Of all the hazards Minnesotans face on the job, workplace violence is one many don’t see coming. From nurses facing backlash from patients to bartenders dealing with rowdy customers, the dangers of workplace violence are real and can cause significant physical and financial damage.
Where do violent attacks occur?
The Occupational Safety and Health Organization (OSHA) lists a number of factors that make some workers more vulnerable to violence than others. Among the most dangerous occupational situations are:
- Exchanging money with the public: If you work as a cashier, bank teller or other job in which you routinely exchange cash with customers, this creates a natural source of danger. Your employer must provide adequate security measures, but even the tightest security has its vulnerabilities.
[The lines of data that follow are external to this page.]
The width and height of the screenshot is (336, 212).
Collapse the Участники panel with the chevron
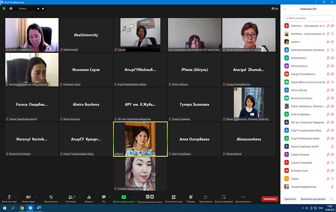[286, 8]
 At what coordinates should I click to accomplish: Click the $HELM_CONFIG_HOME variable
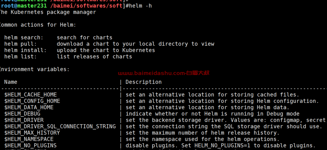[32, 101]
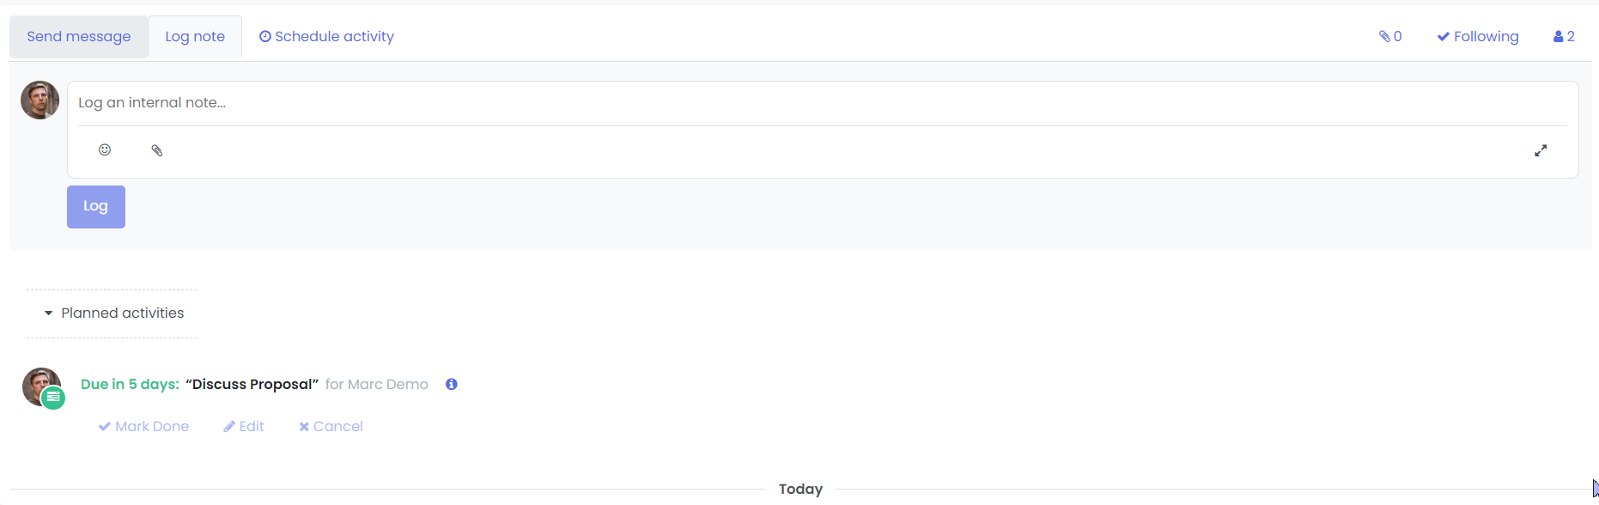This screenshot has width=1599, height=505.
Task: Click the activity assignee avatar photo
Action: [40, 386]
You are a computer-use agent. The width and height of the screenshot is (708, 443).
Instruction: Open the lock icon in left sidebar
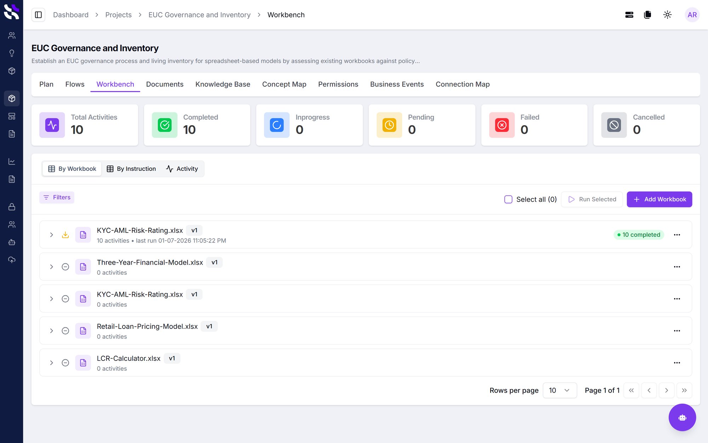click(x=12, y=207)
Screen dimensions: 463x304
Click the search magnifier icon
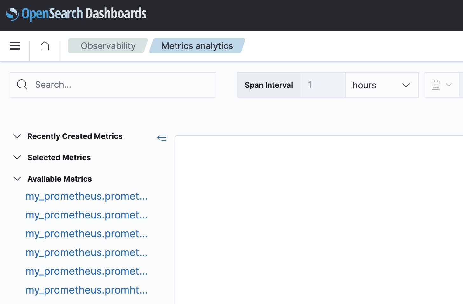22,85
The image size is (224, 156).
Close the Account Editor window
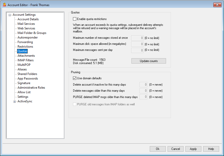[217, 5]
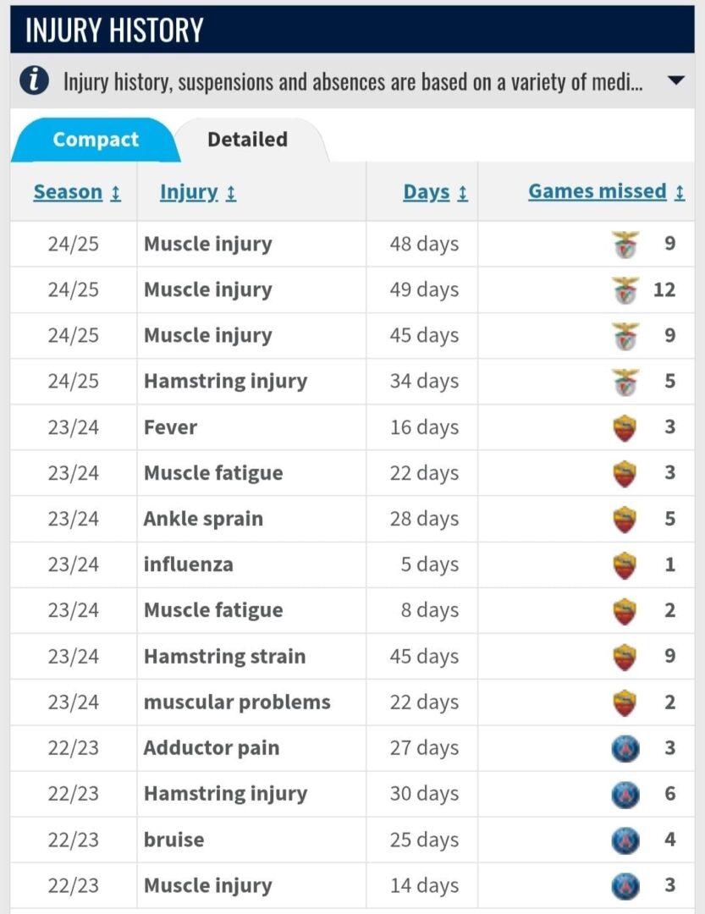Click PSG crest in bruise row
705x914 pixels.
tap(625, 840)
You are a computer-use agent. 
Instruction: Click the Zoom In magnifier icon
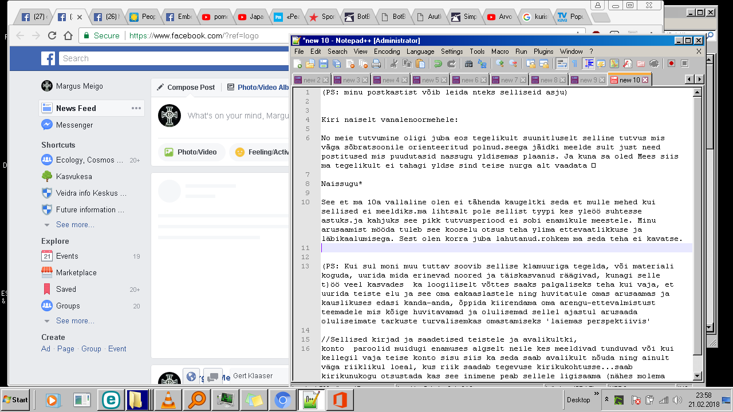pyautogui.click(x=501, y=64)
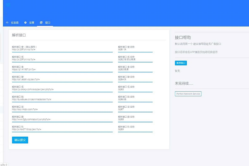Image resolution: width=249 pixels, height=166 pixels.
Task: Click the 推荐接口 button
Action: point(181,63)
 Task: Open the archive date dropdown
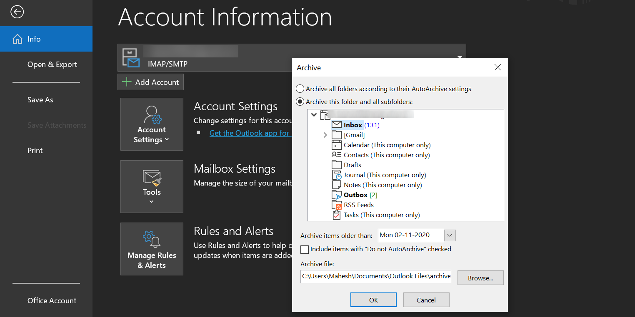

- Providing care: Doctors, nurses and other health care professionals face a persistent threat of violence committed by patients. Some patients lash out because they don’t want to accept the treatment they are being given, while others commit violent acts while in distressed mental states.
- Serving alcohol: Drunk and disorderly customers create a work hazard for bartenders, servers and other bar and restaurant staff. Working late at night adds another layer of danger to your shift.
- Enforcing the law: We can’t forget about workers whose very job it is to arrest and apprehend violent criminals. Police officers face the threat of violent acts every time they go to work, as do private security personnel.
The law can protect you financially
Violent attacks at work can be extremely frightening. Injuries sustained from such attacks can leave you with steep medical bills and even temporary or permanent disability. Remember that workers’ compensation laws are here to protect you if you have suffered an injury on the job, including an injury arising from a violent act.